■ Goal of the exercise
Give the data again exactly as written, skipping any pictures.

[Data items]

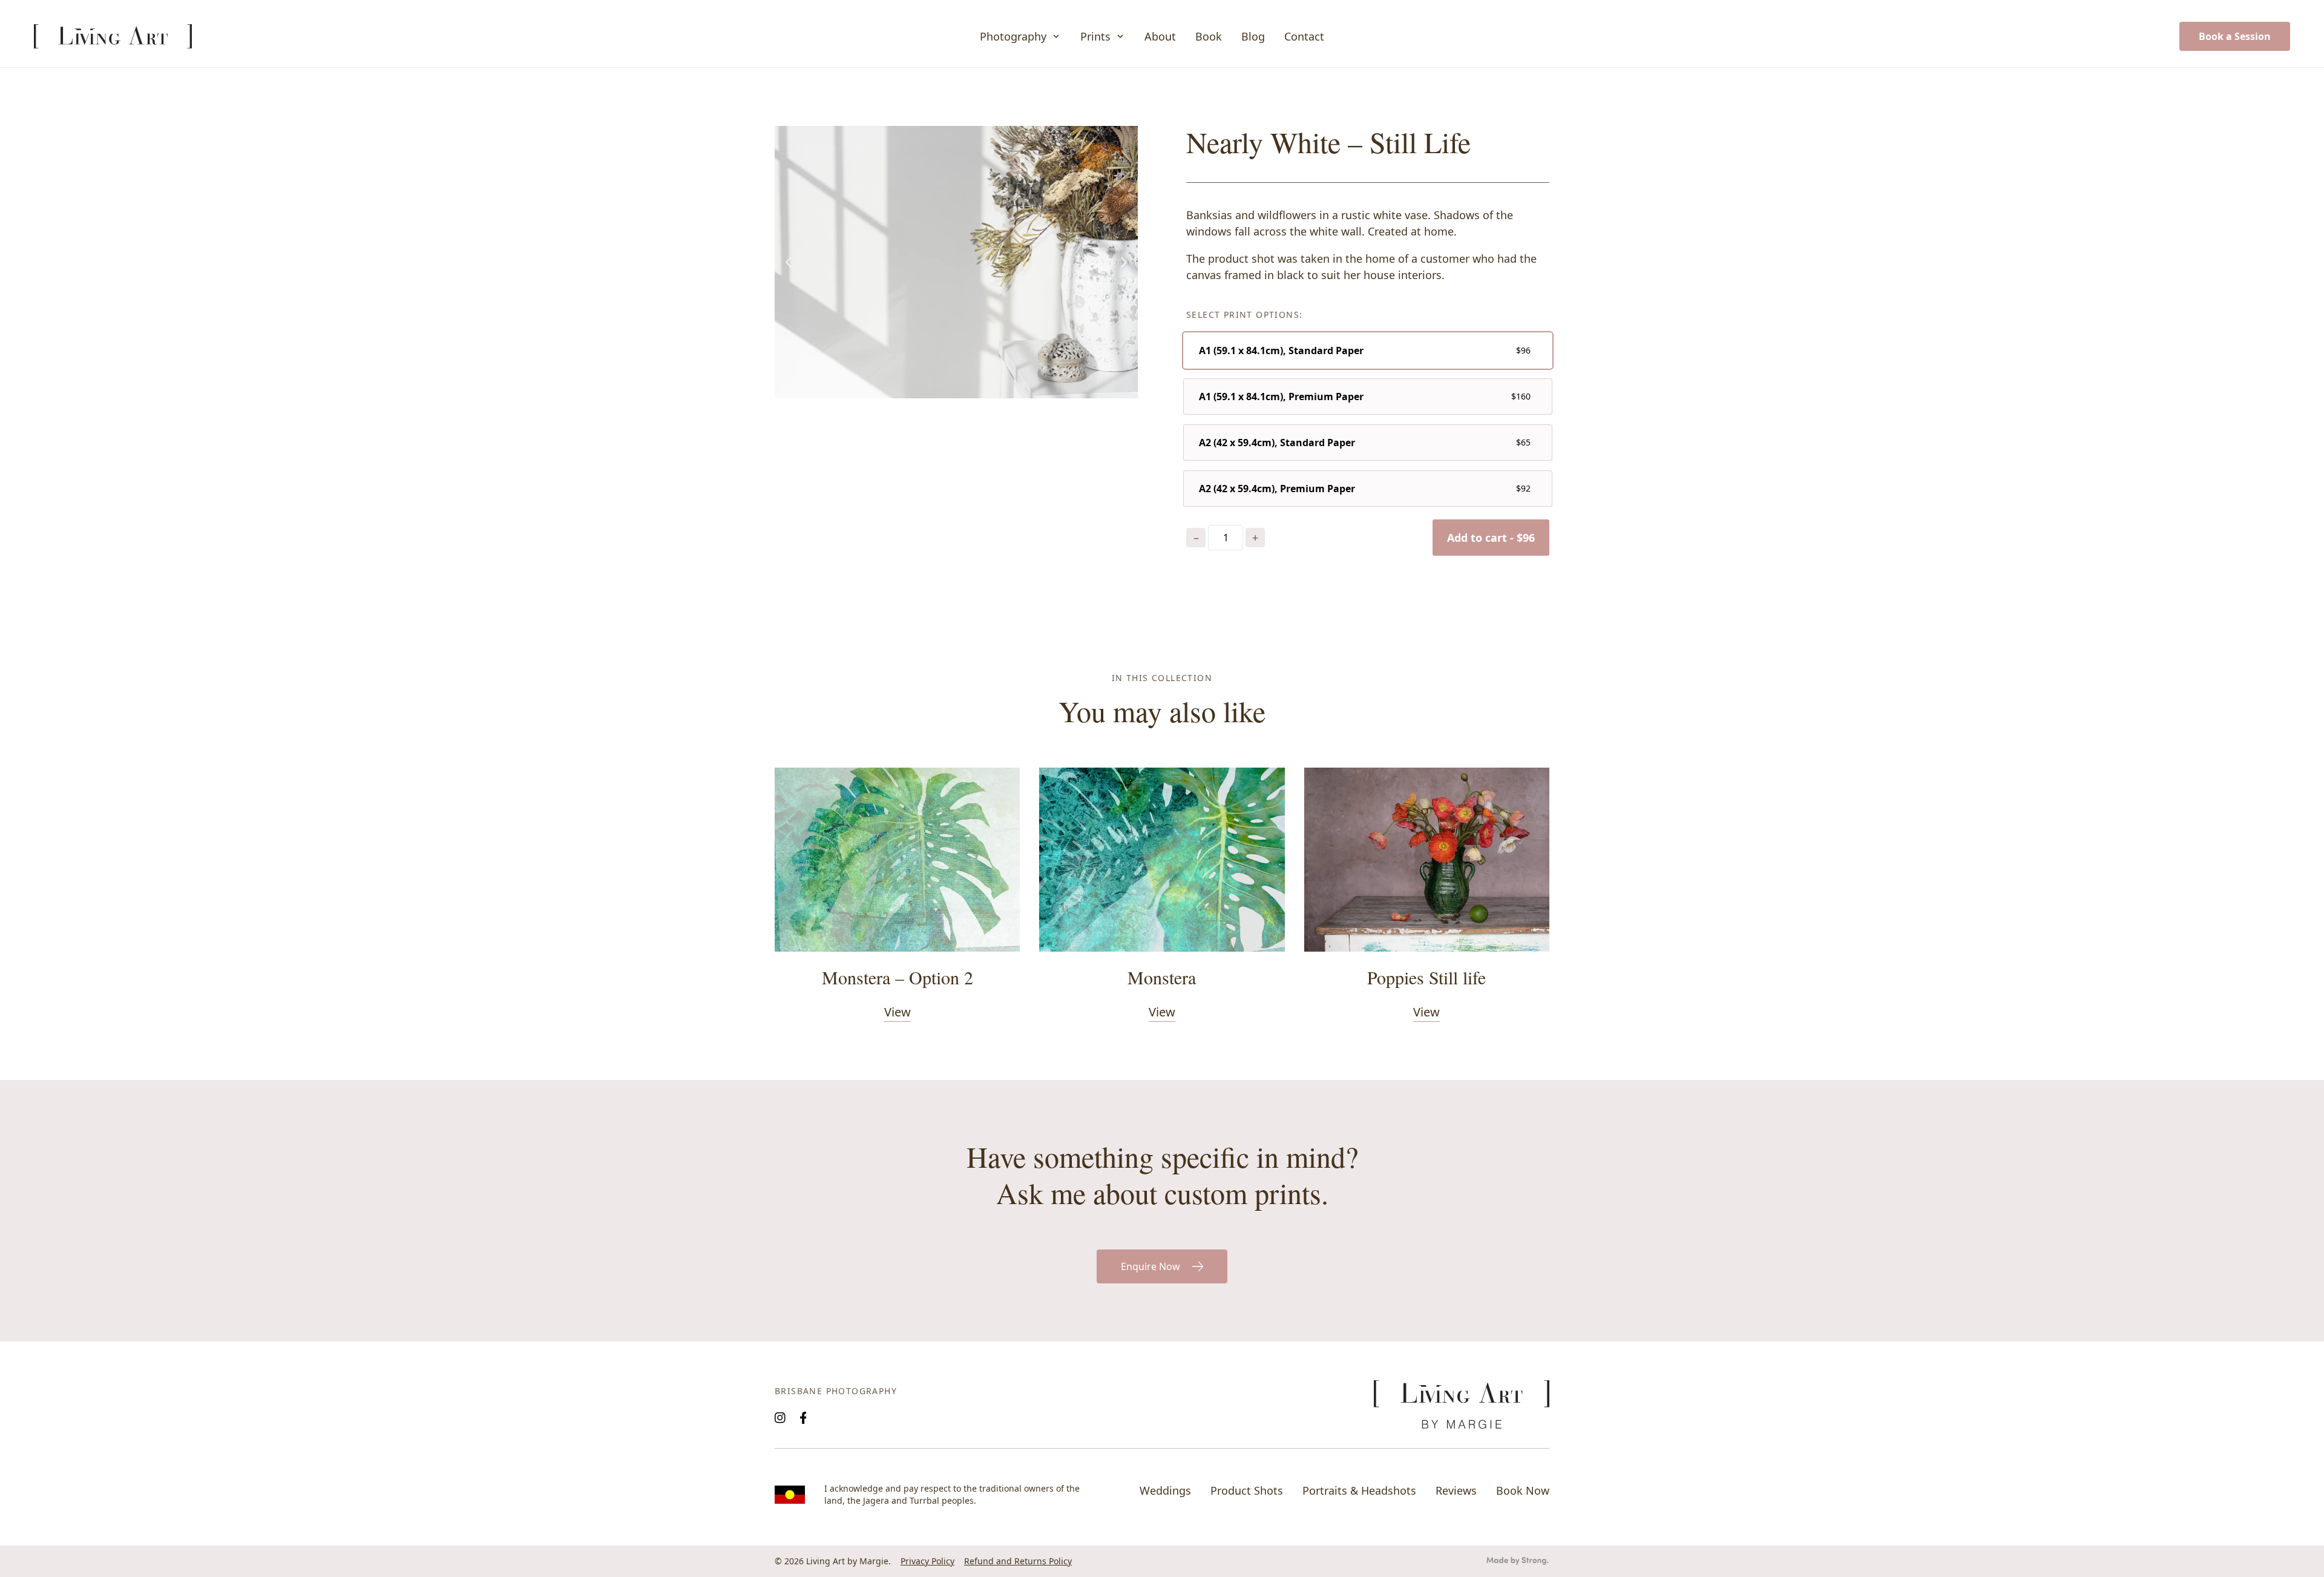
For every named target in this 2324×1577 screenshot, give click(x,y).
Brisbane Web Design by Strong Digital (1517, 1561)
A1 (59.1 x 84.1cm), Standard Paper (1281, 350)
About (1160, 36)
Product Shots (1246, 1490)
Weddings (1165, 1490)
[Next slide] (1123, 262)
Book (1208, 36)
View (897, 1012)
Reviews (1456, 1490)
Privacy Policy (927, 1561)
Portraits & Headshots (1359, 1490)
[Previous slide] (789, 262)
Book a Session (2235, 36)
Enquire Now (1150, 1266)
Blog (1253, 36)
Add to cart (1491, 537)
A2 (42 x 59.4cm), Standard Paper (1277, 442)
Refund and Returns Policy (1018, 1561)
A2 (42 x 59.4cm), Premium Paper (1277, 488)
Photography (1013, 36)
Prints (1095, 36)
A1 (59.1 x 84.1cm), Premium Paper (1281, 396)
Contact (1304, 36)
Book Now (1522, 1490)
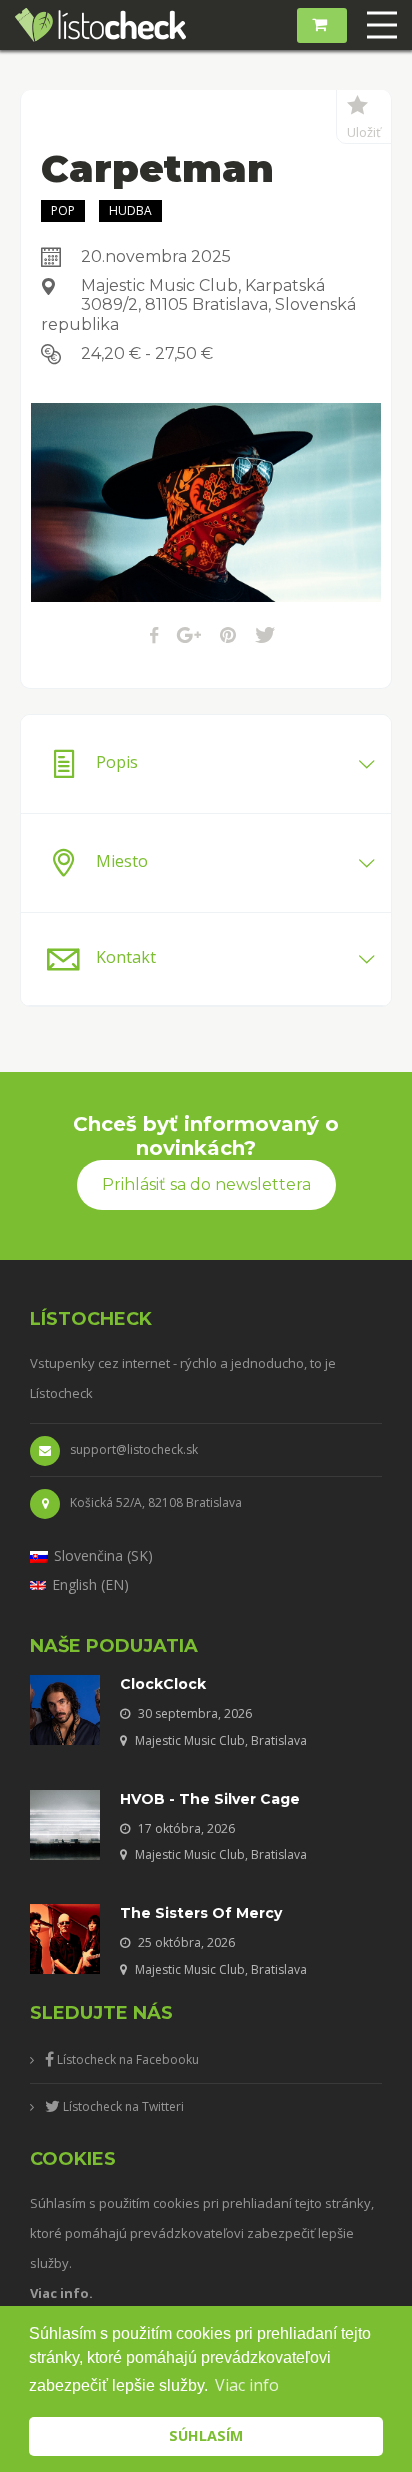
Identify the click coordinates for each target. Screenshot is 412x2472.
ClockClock (163, 1684)
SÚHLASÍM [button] (206, 2435)
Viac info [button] (247, 2385)
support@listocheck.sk (134, 1449)
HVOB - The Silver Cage (210, 1799)
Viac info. (61, 2293)
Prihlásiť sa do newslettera (206, 1184)
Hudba (130, 210)
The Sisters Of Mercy (201, 1913)
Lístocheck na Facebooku (126, 2059)
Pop (63, 210)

■ Solution to this task
For every named target in this 2324×1577 screenshot, give click(x,y).
Brisbane Web Design by Strong Digital (1517, 1561)
A1 (59.1 x 84.1cm), Standard Paper (1281, 350)
About (1160, 36)
Product Shots (1246, 1490)
Weddings (1165, 1490)
[Next slide] (1123, 262)
Book (1208, 36)
View (897, 1012)
Reviews (1456, 1490)
Privacy Policy (927, 1561)
Portraits & Headshots (1359, 1490)
[Previous slide] (789, 262)
Book a Session (2235, 36)
Enquire Now (1150, 1266)
Blog (1253, 36)
Add to cart (1491, 537)
A2 (42 x 59.4cm), Standard Paper (1277, 442)
Refund and Returns Policy (1018, 1561)
A2 (42 x 59.4cm), Premium Paper (1277, 488)
Photography (1013, 36)
Prints (1095, 36)
A1 (59.1 x 84.1cm), Premium Paper (1281, 396)
Contact (1304, 36)
Book Now (1522, 1490)
Identify the click coordinates for each target. Screenshot is 412x2472.
ClockClock (163, 1684)
SÚHLASÍM [button] (206, 2435)
Viac info [button] (247, 2385)
support@listocheck.sk (134, 1449)
HVOB - The Silver Cage (210, 1799)
Viac info. (61, 2293)
Prihlásiť sa do newslettera (206, 1184)
Hudba (130, 210)
The Sisters Of Mercy (201, 1913)
Lístocheck na Facebooku (126, 2059)
Pop (63, 210)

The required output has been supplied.